Women go to family planning clinics not out of ideological reasons, but because these clinics represent their best opportunity for consistent, considerate reproductive health care at an affordable price. Dr. Kimberly Shepherd, a gynecologist who testified against this bill, described the situation by saying, “Planned Parenthood is a known entity for so many women. I don’t think women will have the same level of access because I don’t think they will go.”  Women know that Planned Parenthood and other non-profit family planning clinics offer cheap contraception and well-woman exams, and many will likely have no idea where to go to replace that care if their clinics go away.  Even if they do find public health providers who offer this service, those places tend to be overwhelmed with meeting a variety of health care needs for the community, making regular access much more difficult for women who need it.

Of course, making it difficult or impossible for low-income women to get contraception is the point. As the ongoing rancor over the HHS regulations qualifying contraception as no co-pay preventive health care has neatly demonstrated, conservatives view contraception—because it makes non-procreative sex an option—as a form of recreation, a luxury that should only be available to those who can pay full cost for it out of pocket. And not just the drugs or devices, either, but apparently also the doctor’s visits that often include STI and cancer screening, as well as basic care such as blood pressure and anemia screening. Couple their hostility towards poor people with a leering misogyny aimed at college women who often use family planning clinics because, duh, students don’t make much money, and you have a perfect storm of right wing anger and bigotry aimed at dismantling one of the biggest access points to contraception in our society.

It’s absolutely pathetic that anti-choicers target low income women and students to be objects for acting out their resentment about other people’s sex lives. Obviously, sex is fun (and if it’s not, something is very wrong), but that doesn’t mean safer sex should be classified as a luxury good, instead of a near-universal human behavior that people tend to get to whether you like it or not. For one thing, contraception programs are understood by both those running them and those using them as being more about preventing pregnancy and preventing/treating disease than about facilitating sex, which both patients and providers tend to assume will be happening one way or another.

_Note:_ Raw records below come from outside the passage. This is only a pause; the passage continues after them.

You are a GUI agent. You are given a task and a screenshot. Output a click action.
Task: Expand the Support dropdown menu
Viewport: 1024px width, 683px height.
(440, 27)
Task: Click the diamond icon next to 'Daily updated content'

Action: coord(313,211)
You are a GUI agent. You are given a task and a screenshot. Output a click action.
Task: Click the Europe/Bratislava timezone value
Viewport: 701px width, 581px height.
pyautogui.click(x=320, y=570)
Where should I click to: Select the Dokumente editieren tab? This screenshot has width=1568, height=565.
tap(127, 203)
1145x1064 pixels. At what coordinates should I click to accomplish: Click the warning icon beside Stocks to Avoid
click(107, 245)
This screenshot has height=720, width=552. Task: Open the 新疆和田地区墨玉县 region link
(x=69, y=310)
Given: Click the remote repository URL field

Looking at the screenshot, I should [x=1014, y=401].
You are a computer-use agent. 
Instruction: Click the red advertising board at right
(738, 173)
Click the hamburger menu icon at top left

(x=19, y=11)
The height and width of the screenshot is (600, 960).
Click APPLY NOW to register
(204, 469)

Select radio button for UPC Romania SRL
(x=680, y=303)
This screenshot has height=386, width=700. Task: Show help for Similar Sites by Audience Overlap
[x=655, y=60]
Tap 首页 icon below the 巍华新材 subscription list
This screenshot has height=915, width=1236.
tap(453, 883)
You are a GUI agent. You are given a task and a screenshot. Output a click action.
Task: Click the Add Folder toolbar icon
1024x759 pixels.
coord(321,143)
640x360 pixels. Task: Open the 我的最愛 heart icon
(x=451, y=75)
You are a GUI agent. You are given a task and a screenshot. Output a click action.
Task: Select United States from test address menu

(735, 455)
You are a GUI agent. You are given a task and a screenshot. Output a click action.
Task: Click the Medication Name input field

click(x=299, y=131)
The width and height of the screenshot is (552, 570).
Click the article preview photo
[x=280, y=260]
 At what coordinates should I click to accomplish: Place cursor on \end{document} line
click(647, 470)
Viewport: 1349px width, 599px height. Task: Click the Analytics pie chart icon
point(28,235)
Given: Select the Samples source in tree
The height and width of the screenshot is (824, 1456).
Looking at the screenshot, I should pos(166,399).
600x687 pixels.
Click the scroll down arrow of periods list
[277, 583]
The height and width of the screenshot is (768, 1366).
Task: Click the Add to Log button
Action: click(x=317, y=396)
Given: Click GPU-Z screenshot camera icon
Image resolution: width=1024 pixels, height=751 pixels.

But even if contraception funding was primarily understood in the sexual framework, so what? Pro-choicers—liberals in general—should reject the assumption that pleasure is suspect underlying attacks on affordable contraception. The right to have sex on your own terms is one that should be enjoyed by all, regardless of income. Feeling the sun on your face is a pleasure, but that doesn’t mean that the poor shouldn’t have windows. Why should we treat access to safe, pleasurable sex any differently?